§ Dataset excerpts

▬▬▬

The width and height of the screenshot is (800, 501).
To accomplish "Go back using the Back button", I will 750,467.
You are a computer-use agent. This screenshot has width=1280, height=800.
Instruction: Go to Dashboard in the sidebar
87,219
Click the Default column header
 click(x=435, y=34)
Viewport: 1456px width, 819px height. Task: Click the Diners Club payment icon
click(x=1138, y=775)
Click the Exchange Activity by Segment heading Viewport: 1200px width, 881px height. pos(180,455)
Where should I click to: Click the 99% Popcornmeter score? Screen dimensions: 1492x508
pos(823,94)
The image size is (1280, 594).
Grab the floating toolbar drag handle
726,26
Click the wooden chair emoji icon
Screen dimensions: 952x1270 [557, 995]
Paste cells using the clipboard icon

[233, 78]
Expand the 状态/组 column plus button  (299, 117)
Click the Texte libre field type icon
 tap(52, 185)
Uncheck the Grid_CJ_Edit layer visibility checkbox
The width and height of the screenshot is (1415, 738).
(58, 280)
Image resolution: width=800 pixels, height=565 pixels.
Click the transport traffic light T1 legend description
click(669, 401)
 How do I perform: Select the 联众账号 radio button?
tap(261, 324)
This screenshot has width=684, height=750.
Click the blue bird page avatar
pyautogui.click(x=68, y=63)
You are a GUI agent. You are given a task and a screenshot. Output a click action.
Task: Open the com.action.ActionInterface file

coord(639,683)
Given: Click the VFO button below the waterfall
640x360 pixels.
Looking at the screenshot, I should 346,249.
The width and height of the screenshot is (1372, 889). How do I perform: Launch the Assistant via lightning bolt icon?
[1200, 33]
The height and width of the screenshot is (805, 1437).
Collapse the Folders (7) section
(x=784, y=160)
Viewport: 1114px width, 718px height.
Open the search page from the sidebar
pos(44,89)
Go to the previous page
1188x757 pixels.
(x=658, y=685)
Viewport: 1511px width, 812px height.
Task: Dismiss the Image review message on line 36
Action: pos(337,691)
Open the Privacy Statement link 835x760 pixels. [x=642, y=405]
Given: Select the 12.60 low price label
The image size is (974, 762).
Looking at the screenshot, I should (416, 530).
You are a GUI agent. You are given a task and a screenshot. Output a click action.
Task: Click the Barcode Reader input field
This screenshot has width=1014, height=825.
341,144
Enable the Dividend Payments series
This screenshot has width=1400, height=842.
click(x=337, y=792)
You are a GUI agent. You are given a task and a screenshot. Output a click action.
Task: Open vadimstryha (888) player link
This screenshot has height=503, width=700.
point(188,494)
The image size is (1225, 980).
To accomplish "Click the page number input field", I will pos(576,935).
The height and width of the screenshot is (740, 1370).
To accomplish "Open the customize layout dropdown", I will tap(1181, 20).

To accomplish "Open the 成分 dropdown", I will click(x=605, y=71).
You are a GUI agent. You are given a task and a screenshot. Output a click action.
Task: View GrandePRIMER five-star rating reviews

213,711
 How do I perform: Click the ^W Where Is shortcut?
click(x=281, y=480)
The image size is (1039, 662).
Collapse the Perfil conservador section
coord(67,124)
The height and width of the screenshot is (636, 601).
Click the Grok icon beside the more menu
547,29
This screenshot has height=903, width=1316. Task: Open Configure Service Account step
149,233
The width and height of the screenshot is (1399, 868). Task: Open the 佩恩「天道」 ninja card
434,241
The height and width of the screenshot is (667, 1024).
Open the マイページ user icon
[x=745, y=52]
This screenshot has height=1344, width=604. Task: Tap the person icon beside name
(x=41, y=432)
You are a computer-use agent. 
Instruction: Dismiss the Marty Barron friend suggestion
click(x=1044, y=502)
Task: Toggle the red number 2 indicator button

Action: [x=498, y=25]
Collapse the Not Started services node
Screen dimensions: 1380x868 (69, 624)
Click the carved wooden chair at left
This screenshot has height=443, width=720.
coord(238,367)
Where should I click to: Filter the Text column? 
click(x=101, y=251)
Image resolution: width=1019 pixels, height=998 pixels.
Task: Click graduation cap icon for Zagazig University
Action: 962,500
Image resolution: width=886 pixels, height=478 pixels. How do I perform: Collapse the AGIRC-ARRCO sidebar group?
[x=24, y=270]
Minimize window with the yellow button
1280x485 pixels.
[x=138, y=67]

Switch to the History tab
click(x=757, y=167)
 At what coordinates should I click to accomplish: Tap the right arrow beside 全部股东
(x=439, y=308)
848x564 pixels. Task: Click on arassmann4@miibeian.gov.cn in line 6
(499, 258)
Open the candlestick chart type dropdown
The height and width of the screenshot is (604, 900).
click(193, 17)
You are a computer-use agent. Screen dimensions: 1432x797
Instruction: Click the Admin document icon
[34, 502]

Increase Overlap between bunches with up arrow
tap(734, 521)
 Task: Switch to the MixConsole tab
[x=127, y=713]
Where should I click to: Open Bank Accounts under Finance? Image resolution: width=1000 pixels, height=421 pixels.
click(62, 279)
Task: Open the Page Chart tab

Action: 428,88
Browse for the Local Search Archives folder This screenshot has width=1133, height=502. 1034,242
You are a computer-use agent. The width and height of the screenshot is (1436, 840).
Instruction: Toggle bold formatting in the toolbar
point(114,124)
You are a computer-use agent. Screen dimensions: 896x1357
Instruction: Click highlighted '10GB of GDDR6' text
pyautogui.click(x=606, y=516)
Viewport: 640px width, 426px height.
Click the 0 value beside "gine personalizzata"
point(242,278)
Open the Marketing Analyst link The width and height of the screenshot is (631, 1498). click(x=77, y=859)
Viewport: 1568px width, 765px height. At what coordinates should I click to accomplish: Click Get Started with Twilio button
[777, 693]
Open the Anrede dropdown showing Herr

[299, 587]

▬▬▬

§ WORK ITEM
Look at the entries above. Then set all of them down again exactly.

§ RESPONSE BOX
The width and height of the screenshot is (800, 501).
To accomplish "Go back using the Back button", I will 750,467.
You are a computer-use agent. This screenshot has width=1280, height=800.
Instruction: Go to Dashboard in the sidebar
87,219
Click the Default column header
 click(x=435, y=34)
Viewport: 1456px width, 819px height. Task: Click the Diners Club payment icon
click(x=1138, y=775)
Click the Exchange Activity by Segment heading Viewport: 1200px width, 881px height. pos(180,455)
Where should I click to: Click the 99% Popcornmeter score? Screen dimensions: 1492x508
pos(823,94)
The image size is (1280, 594).
Grab the floating toolbar drag handle
726,26
Click the wooden chair emoji icon
Screen dimensions: 952x1270 [557, 995]
Paste cells using the clipboard icon

[233, 78]
Expand the 状态/组 column plus button  (299, 117)
Click the Texte libre field type icon
 tap(52, 185)
Uncheck the Grid_CJ_Edit layer visibility checkbox
The width and height of the screenshot is (1415, 738).
(58, 280)
Image resolution: width=800 pixels, height=565 pixels.
Click the transport traffic light T1 legend description
click(669, 401)
 How do I perform: Select the 联众账号 radio button?
tap(261, 324)
This screenshot has width=684, height=750.
Click the blue bird page avatar
pyautogui.click(x=68, y=63)
You are a GUI agent. You are given a task and a screenshot. Output a click action.
Task: Open the com.action.ActionInterface file

coord(639,683)
Given: Click the VFO button below the waterfall
640x360 pixels.
Looking at the screenshot, I should 346,249.
The width and height of the screenshot is (1372, 889). How do I perform: Launch the Assistant via lightning bolt icon?
[1200, 33]
The height and width of the screenshot is (805, 1437).
Collapse the Folders (7) section
(x=784, y=160)
Viewport: 1114px width, 718px height.
Open the search page from the sidebar
pos(44,89)
Go to the previous page
1188x757 pixels.
(x=658, y=685)
Viewport: 1511px width, 812px height.
Task: Dismiss the Image review message on line 36
Action: pos(337,691)
Open the Privacy Statement link 835x760 pixels. [x=642, y=405]
Given: Select the 12.60 low price label
The image size is (974, 762).
Looking at the screenshot, I should (416, 530).
You are a GUI agent. You are given a task and a screenshot. Output a click action.
Task: Click the Barcode Reader input field
This screenshot has width=1014, height=825.
341,144
Enable the Dividend Payments series
This screenshot has width=1400, height=842.
click(x=337, y=792)
You are a GUI agent. You are given a task and a screenshot. Output a click action.
Task: Open vadimstryha (888) player link
This screenshot has height=503, width=700.
point(188,494)
The image size is (1225, 980).
To accomplish "Click the page number input field", I will pos(576,935).
The height and width of the screenshot is (740, 1370).
To accomplish "Open the customize layout dropdown", I will tap(1181, 20).

To accomplish "Open the 成分 dropdown", I will click(x=605, y=71).
You are a GUI agent. You are given a task and a screenshot. Output a click action.
Task: View GrandePRIMER five-star rating reviews

213,711
 How do I perform: Click the ^W Where Is shortcut?
click(x=281, y=480)
The image size is (1039, 662).
Collapse the Perfil conservador section
coord(67,124)
The height and width of the screenshot is (636, 601).
Click the Grok icon beside the more menu
547,29
This screenshot has height=903, width=1316. Task: Open Configure Service Account step
149,233
The width and height of the screenshot is (1399, 868). Task: Open the 佩恩「天道」 ninja card
434,241
The height and width of the screenshot is (667, 1024).
Open the マイページ user icon
[x=745, y=52]
This screenshot has height=1344, width=604. Task: Tap the person icon beside name
(x=41, y=432)
You are a computer-use agent. 
Instruction: Dismiss the Marty Barron friend suggestion
click(x=1044, y=502)
Task: Toggle the red number 2 indicator button

Action: [x=498, y=25]
Collapse the Not Started services node
Screen dimensions: 1380x868 (69, 624)
Click the carved wooden chair at left
This screenshot has height=443, width=720.
coord(238,367)
Where should I click to: Filter the Text column? 
click(x=101, y=251)
Image resolution: width=1019 pixels, height=998 pixels.
Task: Click graduation cap icon for Zagazig University
Action: 962,500
Image resolution: width=886 pixels, height=478 pixels. How do I perform: Collapse the AGIRC-ARRCO sidebar group?
[x=24, y=270]
Minimize window with the yellow button
1280x485 pixels.
[x=138, y=67]

Switch to the History tab
click(x=757, y=167)
 At what coordinates should I click to accomplish: Tap the right arrow beside 全部股东
(x=439, y=308)
848x564 pixels. Task: Click on arassmann4@miibeian.gov.cn in line 6
(499, 258)
Open the candlestick chart type dropdown
The height and width of the screenshot is (604, 900).
click(193, 17)
You are a computer-use agent. Screen dimensions: 1432x797
Instruction: Click the Admin document icon
[34, 502]

Increase Overlap between bunches with up arrow
tap(734, 521)
 Task: Switch to the MixConsole tab
[x=127, y=713]
Where should I click to: Open Bank Accounts under Finance? Image resolution: width=1000 pixels, height=421 pixels.
click(62, 279)
Task: Open the Page Chart tab

Action: 428,88
Browse for the Local Search Archives folder This screenshot has width=1133, height=502. 1034,242
You are a computer-use agent. The width and height of the screenshot is (1436, 840).
Instruction: Toggle bold formatting in the toolbar
point(114,124)
You are a computer-use agent. Screen dimensions: 896x1357
Instruction: Click highlighted '10GB of GDDR6' text
pyautogui.click(x=606, y=516)
Viewport: 640px width, 426px height.
Click the 0 value beside "gine personalizzata"
point(242,278)
Open the Marketing Analyst link The width and height of the screenshot is (631, 1498). click(x=77, y=859)
Viewport: 1568px width, 765px height. At what coordinates should I click to accomplish: Click Get Started with Twilio button
[777, 693]
Open the Anrede dropdown showing Herr

[299, 587]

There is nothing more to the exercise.